Георгиашвили погасила окурок в пустой коробочке из-под крема «Нивея», служившей ей пепельницей.
— Нет, ну что вы, — ответила не слишком уверенно. — Если так рассуждать, то у нас и нормальных-то нет. Все это возрастное, я думаю. К тому же — девочка, подросток. Становление женского организма — не вам, врачу, объяснять. Никто к ней как к ненормальной не относился.
— А мыслей о самоубийстве она никогда не высказывала? Учительница задумалась. Пауза в этом месте разговора не понравилась Першину.
— Я говорила с девочками на эту тему. Впрямую ничего такого… да и кто бы отнесся к высказываниям подобного рода серьезно? Из хорошей, более чем благополучной семьи. Отец подвозил ее к парадному на машине.
— На какой?
— Что?.. Не знаю, по-моему, на «жигулях». А что, это имеет какое-нибудь значение?
— Нет, нет, это я так. Продолжайте, пожалуйста.
— Одевалась всегда с иголочки — во все импортное. Странные вопросы она иногда задавала, — улыбнулась Георгиашвили.
— Например?
— «Зачем я живу?»
— Что же в этом странного? Мне бы тоже хотелось это знать, — откровенно признался Першин.
— А в десятом классе вас занимал этот вопрос?.. Да и круг чтения… Она пробовала писать музыку сама, писала по ночам. Это я зимой случайно выяснила. Хотите, покажу вам ее ноты?.. — В класс то и дело заглядывали ученики, и Георгиашвили неожиданно строго прикрикнула: — Подождите минуту! Бутман, закрой дверь!

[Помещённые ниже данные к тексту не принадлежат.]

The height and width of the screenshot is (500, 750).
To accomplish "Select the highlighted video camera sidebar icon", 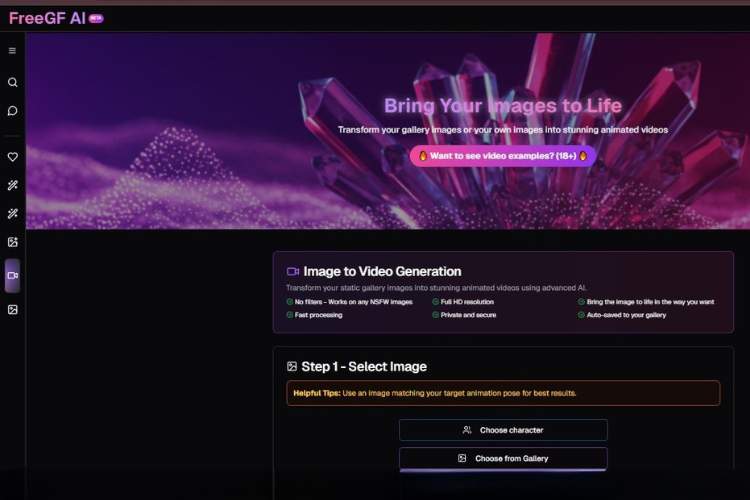I will pyautogui.click(x=12, y=276).
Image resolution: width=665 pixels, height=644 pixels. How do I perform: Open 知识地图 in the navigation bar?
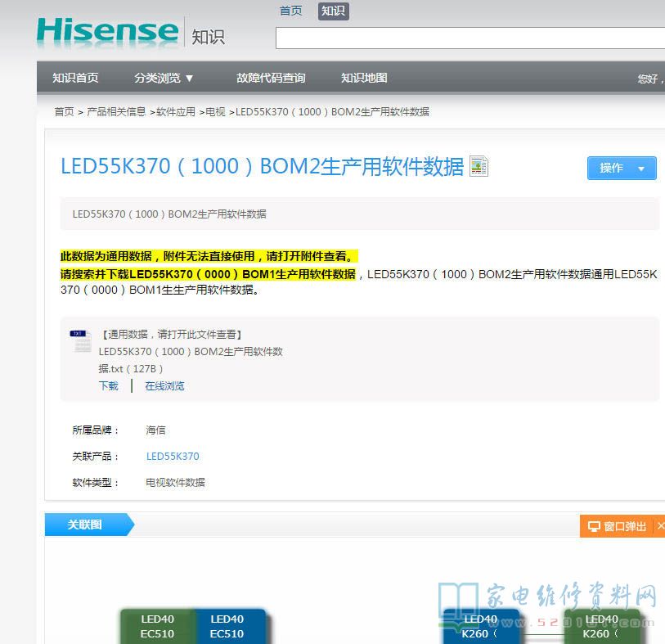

— Конечно! — Он пошел за нею к шкафу светлого дерева с застекленными дверцами, точно опасаясь, что она может передумать. — Вы что-то начали говорить о круге ее чтения?
— Да, представляете, однажды… это было в феврале… я пришла на час раньше и услышала скрипку. В колледже еще никого, кроме уборщиц, не было. Поднимаюсь на второй этаж — музыка из актового зала. Вхожу и вижу Катю… Стоит на сцене и играет при свете дежурного софита за кулисами так, будто перед ней полный зал консерватории. — Она нашла наконец нужную папку на полке, протянула Першину: — Вот, посмотрите.
В папке лежала обернутая целлофаном тетрадь, аккуратно заполненная нотными знаками.
— Это вы переписывали? — спросил Першин.
— Представьте себе, этого никто не переписывал, в том числе и Катя. Она писала без помарок.
— Что, сразу?
— Да. Как под диктовку на уроке сольфеджио.
На титульном листе карандашом была нарисована женская голова, под нею печатными буквами выведено: «Мадам Бовари». Лист в середине папки был пропущен, вторая половина нот также начиналась с рисунка: женский профиль на фоне уходящего в облака железнодорожного полотна. Подпись: «Анна».
— Что это? — недоуменно спросил Першин.